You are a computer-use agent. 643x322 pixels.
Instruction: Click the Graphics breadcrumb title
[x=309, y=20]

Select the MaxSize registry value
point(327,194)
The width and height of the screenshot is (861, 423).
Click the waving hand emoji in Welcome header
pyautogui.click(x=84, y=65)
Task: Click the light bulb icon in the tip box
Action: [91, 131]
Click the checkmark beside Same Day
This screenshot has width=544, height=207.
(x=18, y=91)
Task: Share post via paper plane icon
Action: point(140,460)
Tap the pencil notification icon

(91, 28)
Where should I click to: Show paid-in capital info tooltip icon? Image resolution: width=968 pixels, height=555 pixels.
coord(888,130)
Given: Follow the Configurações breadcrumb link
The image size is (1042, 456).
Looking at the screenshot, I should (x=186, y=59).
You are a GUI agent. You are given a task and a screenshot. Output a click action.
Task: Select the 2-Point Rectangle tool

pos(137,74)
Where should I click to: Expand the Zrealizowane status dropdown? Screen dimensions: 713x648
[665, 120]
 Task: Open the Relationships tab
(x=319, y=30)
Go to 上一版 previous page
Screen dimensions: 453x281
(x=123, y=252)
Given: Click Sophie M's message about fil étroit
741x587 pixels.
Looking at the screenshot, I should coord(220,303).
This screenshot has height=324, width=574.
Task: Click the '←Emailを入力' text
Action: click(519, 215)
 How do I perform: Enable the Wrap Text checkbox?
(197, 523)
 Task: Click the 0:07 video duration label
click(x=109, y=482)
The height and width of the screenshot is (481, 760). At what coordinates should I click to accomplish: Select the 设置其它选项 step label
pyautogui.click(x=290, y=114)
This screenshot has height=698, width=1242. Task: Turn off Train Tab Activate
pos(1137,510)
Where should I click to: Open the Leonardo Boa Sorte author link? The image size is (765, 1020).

######

### Task details
A complete, exact transcription of the data above is the required answer.

### Written answer
You are a computer-use agent. 643x322 pixels.
Instruction: Click the Graphics breadcrumb title
[x=309, y=20]

Select the MaxSize registry value
point(327,194)
The width and height of the screenshot is (861, 423).
Click the waving hand emoji in Welcome header
pyautogui.click(x=84, y=65)
Task: Click the light bulb icon in the tip box
Action: [91, 131]
Click the checkmark beside Same Day
This screenshot has width=544, height=207.
(x=18, y=91)
Task: Share post via paper plane icon
Action: point(140,460)
Tap the pencil notification icon

(91, 28)
Where should I click to: Show paid-in capital info tooltip icon? Image resolution: width=968 pixels, height=555 pixels.
coord(888,130)
Given: Follow the Configurações breadcrumb link
The image size is (1042, 456).
Looking at the screenshot, I should (x=186, y=59).
You are a GUI agent. You are given a task and a screenshot. Output a click action.
Task: Select the 2-Point Rectangle tool

pos(137,74)
Where should I click to: Expand the Zrealizowane status dropdown? Screen dimensions: 713x648
[665, 120]
 Task: Open the Relationships tab
(x=319, y=30)
Go to 上一版 previous page
Screen dimensions: 453x281
(x=123, y=252)
Given: Click Sophie M's message about fil étroit
741x587 pixels.
Looking at the screenshot, I should coord(220,303).
This screenshot has height=324, width=574.
Task: Click the '←Emailを入力' text
Action: click(519, 215)
 How do I perform: Enable the Wrap Text checkbox?
(197, 523)
 Task: Click the 0:07 video duration label
click(x=109, y=482)
The height and width of the screenshot is (481, 760). At what coordinates should I click to accomplish: Select the 设置其它选项 step label
pyautogui.click(x=290, y=114)
This screenshot has height=698, width=1242. Task: Turn off Train Tab Activate
pos(1137,510)
Where should I click to: Open the Leonardo Boa Sorte author link? The image size is (765, 1020).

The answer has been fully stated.